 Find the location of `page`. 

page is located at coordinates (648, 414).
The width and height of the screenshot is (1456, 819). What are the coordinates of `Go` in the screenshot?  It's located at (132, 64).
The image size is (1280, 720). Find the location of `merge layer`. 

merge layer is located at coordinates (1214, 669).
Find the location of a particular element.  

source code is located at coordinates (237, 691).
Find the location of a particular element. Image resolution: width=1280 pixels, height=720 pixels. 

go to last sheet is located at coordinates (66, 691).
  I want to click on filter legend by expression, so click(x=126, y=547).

◇ ◇ ◇ ◇ ◇ ◇ ◇

■ WHAT THE TASK REQUIRES ■
Output everything from the line containing "The width and" down to the line containing "go to last sheet", both of those lines included, and reproduce the entries word for word.

■ RESULT OF THE TASK ■
The width and height of the screenshot is (1456, 819). What are the coordinates of `Go` in the screenshot?  It's located at (132, 64).
The image size is (1280, 720). Find the location of `merge layer`. 

merge layer is located at coordinates (1214, 669).
Find the location of a particular element.  

source code is located at coordinates (237, 691).
Find the location of a particular element. Image resolution: width=1280 pixels, height=720 pixels. 

go to last sheet is located at coordinates (66, 691).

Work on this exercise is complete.